I don't know if that a tacit admission of a conflict of interest between Murdoch and the BBC by the shadow culture minister, but a potential Tory government cool to the BBC doesn't look promising to those of us like myself who think the BBC is a valuable asset to both quality broadcasting and the nation as a whole and needs preserving.

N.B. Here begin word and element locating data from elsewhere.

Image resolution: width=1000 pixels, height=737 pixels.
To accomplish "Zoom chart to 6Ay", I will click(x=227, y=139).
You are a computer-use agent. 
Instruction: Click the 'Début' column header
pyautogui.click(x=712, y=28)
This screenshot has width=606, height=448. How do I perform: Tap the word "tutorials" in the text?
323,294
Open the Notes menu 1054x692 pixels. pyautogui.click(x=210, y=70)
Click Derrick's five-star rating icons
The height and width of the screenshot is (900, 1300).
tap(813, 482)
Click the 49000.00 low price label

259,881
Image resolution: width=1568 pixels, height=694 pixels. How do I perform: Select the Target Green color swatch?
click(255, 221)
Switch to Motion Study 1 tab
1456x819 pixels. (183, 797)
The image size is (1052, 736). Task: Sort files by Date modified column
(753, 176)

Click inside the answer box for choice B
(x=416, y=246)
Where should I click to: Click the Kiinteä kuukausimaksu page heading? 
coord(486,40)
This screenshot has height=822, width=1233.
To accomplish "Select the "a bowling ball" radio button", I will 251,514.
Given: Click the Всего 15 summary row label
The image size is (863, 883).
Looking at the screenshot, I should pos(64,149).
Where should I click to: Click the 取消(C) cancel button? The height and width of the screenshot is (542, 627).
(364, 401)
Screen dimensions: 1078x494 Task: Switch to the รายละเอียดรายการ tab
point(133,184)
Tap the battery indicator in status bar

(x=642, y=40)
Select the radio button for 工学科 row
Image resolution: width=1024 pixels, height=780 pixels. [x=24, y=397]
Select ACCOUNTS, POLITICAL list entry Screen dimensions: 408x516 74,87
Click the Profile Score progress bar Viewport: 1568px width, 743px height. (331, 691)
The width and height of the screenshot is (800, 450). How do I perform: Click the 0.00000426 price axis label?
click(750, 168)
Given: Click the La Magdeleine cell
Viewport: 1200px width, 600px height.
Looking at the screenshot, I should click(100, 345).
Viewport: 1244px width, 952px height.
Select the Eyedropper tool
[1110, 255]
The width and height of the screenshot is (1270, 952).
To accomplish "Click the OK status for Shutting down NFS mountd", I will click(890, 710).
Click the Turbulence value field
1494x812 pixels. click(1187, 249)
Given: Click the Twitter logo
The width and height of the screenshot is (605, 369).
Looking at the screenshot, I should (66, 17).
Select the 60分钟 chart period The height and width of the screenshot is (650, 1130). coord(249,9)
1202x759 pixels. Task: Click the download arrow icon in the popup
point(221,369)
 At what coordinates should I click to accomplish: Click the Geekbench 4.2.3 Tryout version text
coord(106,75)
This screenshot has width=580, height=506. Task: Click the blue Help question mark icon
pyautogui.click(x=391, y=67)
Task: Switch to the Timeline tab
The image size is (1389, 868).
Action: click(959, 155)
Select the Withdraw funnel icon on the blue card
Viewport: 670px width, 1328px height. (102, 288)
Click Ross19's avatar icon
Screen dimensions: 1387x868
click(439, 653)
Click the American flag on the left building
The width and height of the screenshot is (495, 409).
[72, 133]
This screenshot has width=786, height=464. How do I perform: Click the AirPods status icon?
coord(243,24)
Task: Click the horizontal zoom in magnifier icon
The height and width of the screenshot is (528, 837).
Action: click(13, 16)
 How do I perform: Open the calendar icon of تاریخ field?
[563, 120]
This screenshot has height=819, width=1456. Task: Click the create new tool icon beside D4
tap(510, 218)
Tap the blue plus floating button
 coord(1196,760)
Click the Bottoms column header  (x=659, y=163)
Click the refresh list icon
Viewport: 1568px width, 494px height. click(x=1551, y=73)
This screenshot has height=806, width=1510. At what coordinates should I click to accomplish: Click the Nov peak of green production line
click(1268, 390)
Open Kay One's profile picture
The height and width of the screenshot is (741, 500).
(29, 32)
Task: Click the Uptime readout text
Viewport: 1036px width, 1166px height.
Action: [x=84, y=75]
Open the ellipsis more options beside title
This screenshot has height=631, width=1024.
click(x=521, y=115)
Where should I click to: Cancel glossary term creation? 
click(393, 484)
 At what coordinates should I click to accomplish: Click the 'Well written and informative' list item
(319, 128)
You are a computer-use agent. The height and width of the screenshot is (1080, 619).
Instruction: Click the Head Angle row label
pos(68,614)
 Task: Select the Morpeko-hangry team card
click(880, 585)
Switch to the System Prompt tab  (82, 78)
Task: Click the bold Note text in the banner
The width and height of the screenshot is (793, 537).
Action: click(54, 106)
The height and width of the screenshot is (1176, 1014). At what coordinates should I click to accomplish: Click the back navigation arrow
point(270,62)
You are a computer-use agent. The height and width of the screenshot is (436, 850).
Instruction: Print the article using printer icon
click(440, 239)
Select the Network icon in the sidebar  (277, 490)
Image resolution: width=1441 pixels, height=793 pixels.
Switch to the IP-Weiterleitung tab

Now I'm all for responsible monitoring of budgets, but a lot of qualms about the BBC that are often bandied about are ones about it having to reach niche audiences (see BBC6 and Asian Network) (who incidentally pay the licence fee like everyone else.) The BBC by the virtue of its diverse licence payers will always have to be a mixed bag, and this point has to be emphasised, not perhaps to the critics of the BBC, who don't want to know, but perhaps hammered home a bit more, and I think that this is what Thompson doesn't want to do, by the proposed axing of the aforementioned radio stations. I'm not entirely enamoured with Mark Thompson as D.G, and think he may be setting up the BBC for bigger falls - by shedding the types of networks he thinks the BBC critics might like to see go. BBC 6 and the Asian Network are seen as "the trendy pet projects of an out of touch media elite" and "PC" by many of the more vocal (and largely middle aged, middle English pub bore variety) critics, that are (unintentionally I admit) summed up by the prize plank and I'm sure as night follows day, a dead cert for a future repeat offender on here, MP for Shipley Philip Davies, who describes BBC3, which he wanted to be axed in an interview in 2007 as:
"They don't serve a purpose and nobody watches them."
It seems that Mark Thompson appears to be planning a two pronged defence against a hostile Murdoch media, allied to a possible Tory government, that will freeze the licence fee, or worse will place the fee at a lower rate than the the relative levels of inflation. I can assume he; on the one hand wants to stave off attacks of dumbing down with licence payers money, by looking into increasing "quality broadcasting", and then trying to quell the critics by reducing or strimming "niche and unrepresentative" BBC outlets like R6. I have sympathy for him, it's a rock and a hard place to be really. I just feel that like throwing lambs to a hungry wolf, in the hope that it will get full up and lose interest. It will just encourage the attacks on the BBC, get rid of some of the less popular stuff, why not get rid of more? Not showing popular viewing figure boosters? How can you claim to be representing licence fee payers then? I don't think that most of the low level grumblers about the BBC, want to see it abolished totally. It does on some level seem to permeate into the national psyche. (notice how Radio 4, a very costly radio station, seems to escape criticism. This absolutely not dumbed down station does seem "out of bounds" to the low level critics.) It would be a real tragedy if we let short term grumbles about the BBC allow its more determined enemies to use them to hack it away to long term oblivion.
PS. If you do think as some have suggested that privately owned media, and profit based viewing figures make for better quality news programmes, than BBC news, then I put this to you. I once saw two news broadcasters commentating on the appallingly gruesome murder of a 5 year old girl by a relative. The grandparents of the child wanted the details of the post -mortem, for the sake of their dead grandchild's dignity, and the respect of the family in their grief to be spared from having them made public, on the news broadcasts. The news reporters disagreed, saying it was in the public interest that the warts and all account of the post mortem be divulged on the news (the evening news I might add) for all to see. Now I ask, which of the two outlets; BBC or private news network, do you think that was broadcast on? I think we all know.